A chantagem — a “pressão exercida sobre alguém para obter dinheiro ou favores mediante ameaças de revelação de fatos criminosos ou escandalosos (verídicos ou não)” (Dicionário eletrônico Houaiss da língua portuguesa) — configura o crime de extorsão, desde que o fim seja a vantagem indevida e o segredo que se ameaça revelar seja relevante a ponto de poder ser considerada grave ameaça.

“Configura o crime previsto no art. 158 do CP a conduta do agente que, sob a ameaça de divulgação do fato de ser a vítima portadora de síndrome da imunodeficiência adquirida, constrangendo-a a efetuar pagamento em dinheiro.” (TACRIM-SP – AC – Rel. Penteado Navarro – RJD 25/149.)

Forma majorada (§ 1º)

A pena é aumentada de 1/3 até 1/2, se o crime é cometido por duas ou mais pessoas ou há o emprego de arma (sobre o alcance do sentido da arma, confira-se o mesmo item no plano de roubo).

Forma qualificada (§ 2º)

Se houver lesão grave ou o resultado morte, será aplicado o § 3o, do art. 157. Ressalte-se que a lei diz que a qualificadora existirá no caso de “extorsão praticada mediante violência”.

Forma qualificada pela restrição da liberdade (§ 3º)

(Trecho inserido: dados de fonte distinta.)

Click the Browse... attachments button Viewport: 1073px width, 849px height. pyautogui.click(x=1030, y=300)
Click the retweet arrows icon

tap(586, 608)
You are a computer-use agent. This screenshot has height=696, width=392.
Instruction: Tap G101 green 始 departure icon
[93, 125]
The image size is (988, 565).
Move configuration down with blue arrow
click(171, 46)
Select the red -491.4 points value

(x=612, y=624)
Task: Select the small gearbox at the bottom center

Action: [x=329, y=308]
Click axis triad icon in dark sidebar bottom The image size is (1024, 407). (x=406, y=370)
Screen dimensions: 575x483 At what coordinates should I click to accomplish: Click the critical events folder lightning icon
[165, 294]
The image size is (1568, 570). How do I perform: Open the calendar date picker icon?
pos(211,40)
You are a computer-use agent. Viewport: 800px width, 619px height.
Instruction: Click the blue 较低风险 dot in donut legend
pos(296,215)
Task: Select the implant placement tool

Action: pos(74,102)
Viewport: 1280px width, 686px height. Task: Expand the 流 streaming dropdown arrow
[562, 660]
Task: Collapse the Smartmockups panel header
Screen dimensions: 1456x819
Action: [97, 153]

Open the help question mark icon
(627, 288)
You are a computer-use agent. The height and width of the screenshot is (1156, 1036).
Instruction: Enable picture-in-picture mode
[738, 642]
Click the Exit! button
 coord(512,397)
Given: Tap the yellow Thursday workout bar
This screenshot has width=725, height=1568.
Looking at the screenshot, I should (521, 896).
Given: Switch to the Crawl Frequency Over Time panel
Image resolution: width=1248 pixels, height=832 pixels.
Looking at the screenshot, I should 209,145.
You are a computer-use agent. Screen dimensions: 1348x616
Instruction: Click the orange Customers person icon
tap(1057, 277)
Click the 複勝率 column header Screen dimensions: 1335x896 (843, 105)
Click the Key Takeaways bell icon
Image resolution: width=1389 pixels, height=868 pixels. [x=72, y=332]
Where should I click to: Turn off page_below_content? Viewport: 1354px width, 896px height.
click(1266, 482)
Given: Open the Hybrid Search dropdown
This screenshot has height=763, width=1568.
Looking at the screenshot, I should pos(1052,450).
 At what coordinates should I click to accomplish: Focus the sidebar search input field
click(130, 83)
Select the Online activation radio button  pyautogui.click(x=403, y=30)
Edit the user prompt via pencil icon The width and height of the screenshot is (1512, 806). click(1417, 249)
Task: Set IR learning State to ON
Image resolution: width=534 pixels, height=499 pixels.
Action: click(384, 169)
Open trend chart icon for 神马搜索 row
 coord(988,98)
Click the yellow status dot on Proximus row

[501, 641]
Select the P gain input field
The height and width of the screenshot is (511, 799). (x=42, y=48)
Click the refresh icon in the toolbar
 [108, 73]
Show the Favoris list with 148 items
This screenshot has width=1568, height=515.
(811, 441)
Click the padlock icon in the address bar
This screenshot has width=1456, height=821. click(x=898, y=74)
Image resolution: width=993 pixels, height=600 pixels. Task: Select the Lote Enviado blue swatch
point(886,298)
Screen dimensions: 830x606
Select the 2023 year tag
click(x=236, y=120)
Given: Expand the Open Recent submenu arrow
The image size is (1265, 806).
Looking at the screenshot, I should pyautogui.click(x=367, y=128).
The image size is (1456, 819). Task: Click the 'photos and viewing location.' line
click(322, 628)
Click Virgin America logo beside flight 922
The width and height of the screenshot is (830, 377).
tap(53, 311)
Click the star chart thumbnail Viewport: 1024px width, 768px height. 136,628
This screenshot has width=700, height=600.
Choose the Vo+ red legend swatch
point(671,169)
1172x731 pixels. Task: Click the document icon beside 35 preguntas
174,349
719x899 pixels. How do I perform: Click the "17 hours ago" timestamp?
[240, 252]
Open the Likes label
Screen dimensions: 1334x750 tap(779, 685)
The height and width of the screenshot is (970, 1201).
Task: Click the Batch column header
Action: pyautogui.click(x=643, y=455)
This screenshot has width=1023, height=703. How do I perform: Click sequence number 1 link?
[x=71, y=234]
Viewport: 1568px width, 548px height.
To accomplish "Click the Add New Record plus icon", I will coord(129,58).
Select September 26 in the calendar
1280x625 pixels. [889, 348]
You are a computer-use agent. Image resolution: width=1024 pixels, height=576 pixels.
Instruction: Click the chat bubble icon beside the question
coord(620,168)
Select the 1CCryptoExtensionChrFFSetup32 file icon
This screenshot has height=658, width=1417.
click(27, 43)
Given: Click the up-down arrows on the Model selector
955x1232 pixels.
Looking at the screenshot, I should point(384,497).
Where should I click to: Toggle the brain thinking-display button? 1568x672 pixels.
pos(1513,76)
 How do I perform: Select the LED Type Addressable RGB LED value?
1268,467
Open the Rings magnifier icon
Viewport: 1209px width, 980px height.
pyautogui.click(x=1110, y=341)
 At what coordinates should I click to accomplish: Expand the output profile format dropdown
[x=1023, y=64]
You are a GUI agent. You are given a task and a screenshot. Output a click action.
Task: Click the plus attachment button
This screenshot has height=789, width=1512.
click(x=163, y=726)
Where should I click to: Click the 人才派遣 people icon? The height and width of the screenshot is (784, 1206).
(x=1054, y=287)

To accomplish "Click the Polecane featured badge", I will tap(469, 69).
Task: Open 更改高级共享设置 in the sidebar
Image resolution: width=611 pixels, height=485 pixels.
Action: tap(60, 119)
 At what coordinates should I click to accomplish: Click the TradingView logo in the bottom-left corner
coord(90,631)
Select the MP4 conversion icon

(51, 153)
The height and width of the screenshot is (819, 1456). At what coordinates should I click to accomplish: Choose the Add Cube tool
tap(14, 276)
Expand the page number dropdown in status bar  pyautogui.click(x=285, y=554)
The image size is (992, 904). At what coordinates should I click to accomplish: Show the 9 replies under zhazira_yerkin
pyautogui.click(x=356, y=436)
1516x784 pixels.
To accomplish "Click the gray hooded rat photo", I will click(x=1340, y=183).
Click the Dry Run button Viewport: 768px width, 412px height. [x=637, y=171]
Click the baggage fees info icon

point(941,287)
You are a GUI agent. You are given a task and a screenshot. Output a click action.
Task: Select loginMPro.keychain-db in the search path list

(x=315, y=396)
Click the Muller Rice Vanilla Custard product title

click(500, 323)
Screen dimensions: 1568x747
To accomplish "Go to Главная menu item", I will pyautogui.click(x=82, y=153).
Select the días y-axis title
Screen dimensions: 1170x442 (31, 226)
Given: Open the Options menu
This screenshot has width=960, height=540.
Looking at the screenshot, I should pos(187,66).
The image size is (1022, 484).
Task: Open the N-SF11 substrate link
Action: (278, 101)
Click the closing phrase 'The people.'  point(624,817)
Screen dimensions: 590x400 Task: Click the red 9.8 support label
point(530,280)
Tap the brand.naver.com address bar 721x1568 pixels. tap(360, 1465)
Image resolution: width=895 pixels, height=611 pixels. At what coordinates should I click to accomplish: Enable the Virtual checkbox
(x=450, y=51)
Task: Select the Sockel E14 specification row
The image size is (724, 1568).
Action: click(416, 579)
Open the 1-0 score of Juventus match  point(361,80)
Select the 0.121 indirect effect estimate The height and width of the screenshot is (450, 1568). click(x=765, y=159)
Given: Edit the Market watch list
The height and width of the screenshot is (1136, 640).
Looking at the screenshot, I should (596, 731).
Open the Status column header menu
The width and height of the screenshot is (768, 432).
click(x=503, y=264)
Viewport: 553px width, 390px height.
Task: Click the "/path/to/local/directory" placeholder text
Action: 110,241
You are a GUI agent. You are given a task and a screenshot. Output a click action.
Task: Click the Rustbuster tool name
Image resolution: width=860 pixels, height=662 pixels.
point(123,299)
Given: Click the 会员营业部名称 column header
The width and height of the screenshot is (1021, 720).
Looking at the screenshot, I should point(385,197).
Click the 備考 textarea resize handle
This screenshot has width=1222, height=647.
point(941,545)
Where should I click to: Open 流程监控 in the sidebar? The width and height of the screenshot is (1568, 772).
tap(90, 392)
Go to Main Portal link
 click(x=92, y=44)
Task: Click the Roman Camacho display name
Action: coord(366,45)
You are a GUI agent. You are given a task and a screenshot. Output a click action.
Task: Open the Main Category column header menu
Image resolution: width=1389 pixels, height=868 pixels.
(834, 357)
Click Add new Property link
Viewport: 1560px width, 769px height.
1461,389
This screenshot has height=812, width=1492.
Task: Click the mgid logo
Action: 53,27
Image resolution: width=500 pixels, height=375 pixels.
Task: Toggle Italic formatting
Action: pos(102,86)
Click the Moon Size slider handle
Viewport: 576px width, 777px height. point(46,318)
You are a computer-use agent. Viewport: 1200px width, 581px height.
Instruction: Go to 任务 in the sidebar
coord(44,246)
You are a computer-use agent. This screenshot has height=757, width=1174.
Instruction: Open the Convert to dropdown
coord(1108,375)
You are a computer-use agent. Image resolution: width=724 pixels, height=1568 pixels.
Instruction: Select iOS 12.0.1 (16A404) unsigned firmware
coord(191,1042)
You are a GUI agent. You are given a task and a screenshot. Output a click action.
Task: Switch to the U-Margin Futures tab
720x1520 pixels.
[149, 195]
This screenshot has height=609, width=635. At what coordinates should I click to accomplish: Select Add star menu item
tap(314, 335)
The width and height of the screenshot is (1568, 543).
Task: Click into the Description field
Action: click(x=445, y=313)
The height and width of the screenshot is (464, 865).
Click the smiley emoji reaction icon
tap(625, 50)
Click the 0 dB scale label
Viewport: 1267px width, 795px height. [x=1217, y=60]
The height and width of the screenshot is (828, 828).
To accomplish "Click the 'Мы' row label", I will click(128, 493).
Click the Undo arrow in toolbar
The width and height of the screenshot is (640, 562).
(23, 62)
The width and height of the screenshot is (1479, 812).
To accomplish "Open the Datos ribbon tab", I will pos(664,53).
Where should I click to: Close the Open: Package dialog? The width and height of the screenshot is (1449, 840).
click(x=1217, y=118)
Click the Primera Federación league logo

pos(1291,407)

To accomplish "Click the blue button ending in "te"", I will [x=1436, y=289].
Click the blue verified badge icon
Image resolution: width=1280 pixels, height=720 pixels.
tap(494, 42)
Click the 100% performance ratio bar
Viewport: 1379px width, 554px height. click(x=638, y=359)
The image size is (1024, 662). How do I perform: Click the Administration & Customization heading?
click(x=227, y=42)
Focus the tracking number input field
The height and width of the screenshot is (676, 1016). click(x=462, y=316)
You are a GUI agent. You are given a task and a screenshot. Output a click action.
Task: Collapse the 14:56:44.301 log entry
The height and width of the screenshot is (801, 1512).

Na hipótese em que a extorsão for praticada com “restrição da liberdade da vítima, e essa condição é necessária para a obtenção da vantagem econômica”, a pena será de 6 a 12 anos de reclusão. Segundo Delmanto são requisitos, para a configuração da qualificadora, a ocorrência:

“1. de constrangimento ilegal; 2. a intenção de se obter vantagem econômica indevida; 3. que esse constrangimento seja praticado mediante a restrição da liberdade da vítima; 4. que tal restrição seja indispensável para se obter a vantagem econômica indevida.” (Delmanto, 2016, p. 583)

Caso a extorsão seja caracterizada como a do § 3º e haja o resultado lesão corporal grave ou morte, a pena não será a prevista no § 3º do art. 157, e sim a prevista nos §§ 2º e 3º, do art. 159, CP. Ou seja, a pena será de 16 a 24 anos, se houver lesão grave e de 24 a 30 anos, se houver morte.